**Challenge:** Count the lines in the items below that contain the string "Zoom", matching case exactly, and return only that number.

[Start Data entries]

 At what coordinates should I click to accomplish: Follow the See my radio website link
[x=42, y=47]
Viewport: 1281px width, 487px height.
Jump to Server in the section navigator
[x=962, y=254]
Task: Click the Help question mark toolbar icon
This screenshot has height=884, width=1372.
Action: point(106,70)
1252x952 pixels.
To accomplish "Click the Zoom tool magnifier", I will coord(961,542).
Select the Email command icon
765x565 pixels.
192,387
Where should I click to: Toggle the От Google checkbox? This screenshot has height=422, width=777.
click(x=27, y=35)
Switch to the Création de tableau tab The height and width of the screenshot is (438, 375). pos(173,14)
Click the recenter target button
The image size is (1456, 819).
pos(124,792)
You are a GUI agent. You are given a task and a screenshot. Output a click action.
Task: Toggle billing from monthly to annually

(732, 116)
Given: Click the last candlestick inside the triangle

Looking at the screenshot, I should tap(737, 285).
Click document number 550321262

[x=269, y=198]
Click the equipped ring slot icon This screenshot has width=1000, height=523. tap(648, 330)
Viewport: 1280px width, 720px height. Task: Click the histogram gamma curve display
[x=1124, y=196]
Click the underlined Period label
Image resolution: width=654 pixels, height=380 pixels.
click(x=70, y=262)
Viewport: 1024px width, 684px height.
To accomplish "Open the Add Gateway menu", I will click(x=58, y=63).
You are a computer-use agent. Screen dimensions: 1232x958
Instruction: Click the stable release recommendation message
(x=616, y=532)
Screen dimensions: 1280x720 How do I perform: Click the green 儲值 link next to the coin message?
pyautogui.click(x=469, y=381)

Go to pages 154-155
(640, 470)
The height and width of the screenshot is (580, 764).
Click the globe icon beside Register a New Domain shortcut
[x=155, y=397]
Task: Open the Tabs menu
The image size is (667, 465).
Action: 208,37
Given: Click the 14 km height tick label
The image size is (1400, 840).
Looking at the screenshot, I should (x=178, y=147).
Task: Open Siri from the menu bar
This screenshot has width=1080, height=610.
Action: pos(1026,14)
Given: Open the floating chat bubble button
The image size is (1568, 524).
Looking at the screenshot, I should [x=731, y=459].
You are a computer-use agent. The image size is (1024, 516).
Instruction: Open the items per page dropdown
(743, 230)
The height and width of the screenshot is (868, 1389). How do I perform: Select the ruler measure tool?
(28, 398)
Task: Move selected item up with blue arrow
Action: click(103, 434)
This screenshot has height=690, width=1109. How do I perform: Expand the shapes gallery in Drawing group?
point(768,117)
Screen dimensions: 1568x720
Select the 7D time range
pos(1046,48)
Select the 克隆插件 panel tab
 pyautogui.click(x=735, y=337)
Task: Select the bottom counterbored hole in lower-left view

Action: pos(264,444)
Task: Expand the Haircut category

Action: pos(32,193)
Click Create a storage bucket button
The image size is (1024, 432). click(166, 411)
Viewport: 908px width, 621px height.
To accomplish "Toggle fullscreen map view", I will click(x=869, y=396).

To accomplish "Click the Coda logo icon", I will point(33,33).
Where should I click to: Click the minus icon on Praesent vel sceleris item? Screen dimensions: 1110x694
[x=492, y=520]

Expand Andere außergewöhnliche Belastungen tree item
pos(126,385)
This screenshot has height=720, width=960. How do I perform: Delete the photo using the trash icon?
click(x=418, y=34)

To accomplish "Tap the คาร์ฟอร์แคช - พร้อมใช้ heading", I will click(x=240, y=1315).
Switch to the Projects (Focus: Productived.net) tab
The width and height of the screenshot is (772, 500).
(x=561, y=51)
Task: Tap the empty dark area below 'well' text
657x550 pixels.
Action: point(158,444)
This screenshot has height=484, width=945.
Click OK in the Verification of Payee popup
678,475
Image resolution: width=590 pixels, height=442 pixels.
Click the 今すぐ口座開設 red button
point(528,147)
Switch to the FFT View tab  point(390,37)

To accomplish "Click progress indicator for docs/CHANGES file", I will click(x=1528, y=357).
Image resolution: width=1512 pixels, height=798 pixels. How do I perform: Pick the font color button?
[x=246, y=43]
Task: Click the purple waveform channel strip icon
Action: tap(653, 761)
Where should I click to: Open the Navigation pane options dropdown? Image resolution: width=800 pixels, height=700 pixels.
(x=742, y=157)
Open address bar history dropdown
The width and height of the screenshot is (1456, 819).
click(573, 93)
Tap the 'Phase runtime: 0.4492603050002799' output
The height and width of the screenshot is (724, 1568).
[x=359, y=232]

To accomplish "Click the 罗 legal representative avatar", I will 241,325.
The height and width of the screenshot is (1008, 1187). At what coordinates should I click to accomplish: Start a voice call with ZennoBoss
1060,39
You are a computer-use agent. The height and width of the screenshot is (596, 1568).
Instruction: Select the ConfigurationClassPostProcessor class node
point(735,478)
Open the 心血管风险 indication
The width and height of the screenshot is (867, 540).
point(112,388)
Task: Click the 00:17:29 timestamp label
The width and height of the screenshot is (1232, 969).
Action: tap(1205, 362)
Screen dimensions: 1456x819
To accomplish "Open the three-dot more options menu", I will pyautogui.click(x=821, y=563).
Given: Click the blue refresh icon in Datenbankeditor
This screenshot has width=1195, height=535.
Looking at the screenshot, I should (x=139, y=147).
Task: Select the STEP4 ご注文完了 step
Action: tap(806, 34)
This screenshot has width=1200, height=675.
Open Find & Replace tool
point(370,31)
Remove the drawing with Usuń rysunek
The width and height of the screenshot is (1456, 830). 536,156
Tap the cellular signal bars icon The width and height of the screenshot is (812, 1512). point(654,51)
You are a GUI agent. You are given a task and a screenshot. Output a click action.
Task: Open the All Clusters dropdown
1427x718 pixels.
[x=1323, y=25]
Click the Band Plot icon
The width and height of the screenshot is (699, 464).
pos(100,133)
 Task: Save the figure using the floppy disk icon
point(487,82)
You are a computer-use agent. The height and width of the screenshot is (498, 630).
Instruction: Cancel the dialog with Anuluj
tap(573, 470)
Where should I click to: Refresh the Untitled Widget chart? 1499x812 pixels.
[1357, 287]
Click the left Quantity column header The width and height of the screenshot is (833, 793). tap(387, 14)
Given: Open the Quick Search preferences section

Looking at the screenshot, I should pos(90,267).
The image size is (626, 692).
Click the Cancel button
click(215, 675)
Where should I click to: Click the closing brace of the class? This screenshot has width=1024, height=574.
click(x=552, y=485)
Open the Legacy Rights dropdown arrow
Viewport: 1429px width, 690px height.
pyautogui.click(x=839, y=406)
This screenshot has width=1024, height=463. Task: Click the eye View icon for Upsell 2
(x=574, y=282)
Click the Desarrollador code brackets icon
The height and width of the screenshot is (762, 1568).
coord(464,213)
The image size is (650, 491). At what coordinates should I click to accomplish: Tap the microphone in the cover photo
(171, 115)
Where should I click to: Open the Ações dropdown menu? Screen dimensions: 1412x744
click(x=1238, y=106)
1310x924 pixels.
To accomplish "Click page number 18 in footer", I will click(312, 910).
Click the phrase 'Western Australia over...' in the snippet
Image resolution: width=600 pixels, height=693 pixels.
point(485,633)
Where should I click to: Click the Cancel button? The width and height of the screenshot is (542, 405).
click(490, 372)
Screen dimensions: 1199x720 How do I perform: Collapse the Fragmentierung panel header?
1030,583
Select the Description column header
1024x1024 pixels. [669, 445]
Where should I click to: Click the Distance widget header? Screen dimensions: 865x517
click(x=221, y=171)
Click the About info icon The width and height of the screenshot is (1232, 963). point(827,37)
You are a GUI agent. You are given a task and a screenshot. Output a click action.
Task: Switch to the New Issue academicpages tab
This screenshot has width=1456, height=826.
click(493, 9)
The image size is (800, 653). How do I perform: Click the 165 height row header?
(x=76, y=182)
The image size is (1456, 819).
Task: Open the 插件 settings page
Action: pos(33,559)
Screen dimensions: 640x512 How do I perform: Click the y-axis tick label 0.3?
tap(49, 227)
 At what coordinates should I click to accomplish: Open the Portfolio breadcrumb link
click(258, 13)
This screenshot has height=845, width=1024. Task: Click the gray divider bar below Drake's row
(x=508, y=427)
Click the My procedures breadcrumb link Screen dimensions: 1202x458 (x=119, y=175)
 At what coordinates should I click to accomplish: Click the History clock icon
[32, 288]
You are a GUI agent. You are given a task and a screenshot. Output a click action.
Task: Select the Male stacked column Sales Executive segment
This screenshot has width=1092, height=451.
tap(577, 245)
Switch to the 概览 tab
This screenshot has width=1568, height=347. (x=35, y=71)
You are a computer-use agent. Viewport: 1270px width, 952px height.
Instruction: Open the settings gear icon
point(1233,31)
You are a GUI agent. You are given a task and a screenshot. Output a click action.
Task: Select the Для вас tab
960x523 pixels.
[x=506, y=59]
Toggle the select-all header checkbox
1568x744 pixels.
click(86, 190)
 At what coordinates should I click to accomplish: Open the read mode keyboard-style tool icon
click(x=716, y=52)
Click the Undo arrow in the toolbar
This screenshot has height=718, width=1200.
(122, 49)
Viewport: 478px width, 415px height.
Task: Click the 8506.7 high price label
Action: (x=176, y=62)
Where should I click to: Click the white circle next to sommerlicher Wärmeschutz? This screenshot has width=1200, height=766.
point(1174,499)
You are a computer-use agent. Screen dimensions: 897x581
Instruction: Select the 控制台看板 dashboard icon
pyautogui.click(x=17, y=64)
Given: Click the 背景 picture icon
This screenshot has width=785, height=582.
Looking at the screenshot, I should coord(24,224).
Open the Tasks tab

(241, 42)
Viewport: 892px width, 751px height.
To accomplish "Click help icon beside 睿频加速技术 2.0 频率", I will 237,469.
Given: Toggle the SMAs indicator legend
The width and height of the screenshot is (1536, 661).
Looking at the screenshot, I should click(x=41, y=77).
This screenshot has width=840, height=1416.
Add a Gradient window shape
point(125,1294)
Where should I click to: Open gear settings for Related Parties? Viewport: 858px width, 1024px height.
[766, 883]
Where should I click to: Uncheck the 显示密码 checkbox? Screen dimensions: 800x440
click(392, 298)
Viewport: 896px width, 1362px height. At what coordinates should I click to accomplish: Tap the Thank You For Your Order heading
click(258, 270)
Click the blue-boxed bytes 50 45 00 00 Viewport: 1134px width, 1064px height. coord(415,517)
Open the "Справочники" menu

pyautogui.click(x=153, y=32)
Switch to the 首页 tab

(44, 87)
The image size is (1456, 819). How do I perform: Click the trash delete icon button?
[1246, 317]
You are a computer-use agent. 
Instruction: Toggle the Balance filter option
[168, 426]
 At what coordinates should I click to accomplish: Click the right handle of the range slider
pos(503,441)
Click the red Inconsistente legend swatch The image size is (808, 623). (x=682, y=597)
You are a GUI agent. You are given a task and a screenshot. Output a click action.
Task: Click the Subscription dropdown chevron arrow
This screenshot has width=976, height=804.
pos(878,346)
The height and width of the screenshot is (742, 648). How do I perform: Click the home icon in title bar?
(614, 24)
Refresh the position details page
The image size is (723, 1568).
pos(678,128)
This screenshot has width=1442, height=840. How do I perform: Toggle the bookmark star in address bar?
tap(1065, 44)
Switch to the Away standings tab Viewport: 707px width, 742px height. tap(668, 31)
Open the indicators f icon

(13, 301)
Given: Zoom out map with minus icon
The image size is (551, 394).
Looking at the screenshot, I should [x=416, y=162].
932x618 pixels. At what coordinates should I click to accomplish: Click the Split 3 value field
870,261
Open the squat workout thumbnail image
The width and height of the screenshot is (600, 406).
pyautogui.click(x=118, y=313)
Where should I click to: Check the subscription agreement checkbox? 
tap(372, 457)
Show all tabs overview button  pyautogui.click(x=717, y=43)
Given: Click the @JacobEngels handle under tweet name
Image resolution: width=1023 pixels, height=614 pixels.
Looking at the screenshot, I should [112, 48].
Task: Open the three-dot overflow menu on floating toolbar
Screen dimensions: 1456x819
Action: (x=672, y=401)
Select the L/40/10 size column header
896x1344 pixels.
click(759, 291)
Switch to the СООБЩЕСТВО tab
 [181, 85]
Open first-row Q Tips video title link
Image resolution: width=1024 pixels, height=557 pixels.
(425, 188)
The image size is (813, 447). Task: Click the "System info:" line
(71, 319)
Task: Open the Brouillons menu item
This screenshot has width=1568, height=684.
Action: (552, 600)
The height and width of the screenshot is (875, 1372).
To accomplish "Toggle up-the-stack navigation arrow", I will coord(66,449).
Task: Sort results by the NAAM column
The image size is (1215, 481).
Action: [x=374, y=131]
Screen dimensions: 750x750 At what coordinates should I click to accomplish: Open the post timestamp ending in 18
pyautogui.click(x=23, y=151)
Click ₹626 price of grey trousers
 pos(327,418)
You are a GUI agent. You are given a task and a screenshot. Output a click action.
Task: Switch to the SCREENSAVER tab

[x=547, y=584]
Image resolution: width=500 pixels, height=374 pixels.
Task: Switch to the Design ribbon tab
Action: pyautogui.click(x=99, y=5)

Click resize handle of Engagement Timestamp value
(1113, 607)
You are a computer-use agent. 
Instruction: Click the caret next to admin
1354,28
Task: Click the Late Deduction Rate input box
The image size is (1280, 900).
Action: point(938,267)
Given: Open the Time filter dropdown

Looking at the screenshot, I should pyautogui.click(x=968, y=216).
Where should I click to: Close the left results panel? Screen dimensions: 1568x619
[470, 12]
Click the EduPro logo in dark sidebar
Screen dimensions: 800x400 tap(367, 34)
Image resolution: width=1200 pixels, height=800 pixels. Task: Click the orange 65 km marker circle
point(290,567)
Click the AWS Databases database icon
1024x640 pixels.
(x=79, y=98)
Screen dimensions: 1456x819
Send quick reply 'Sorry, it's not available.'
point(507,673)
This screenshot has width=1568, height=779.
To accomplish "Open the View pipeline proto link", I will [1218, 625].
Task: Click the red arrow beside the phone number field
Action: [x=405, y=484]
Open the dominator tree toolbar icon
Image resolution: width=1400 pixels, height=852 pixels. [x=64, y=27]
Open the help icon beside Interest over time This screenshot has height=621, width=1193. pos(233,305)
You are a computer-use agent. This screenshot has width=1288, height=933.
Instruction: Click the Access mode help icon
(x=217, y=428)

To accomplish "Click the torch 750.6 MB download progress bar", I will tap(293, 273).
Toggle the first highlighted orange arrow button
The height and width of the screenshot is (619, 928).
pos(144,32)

[End Data entries]

**Result below:** 2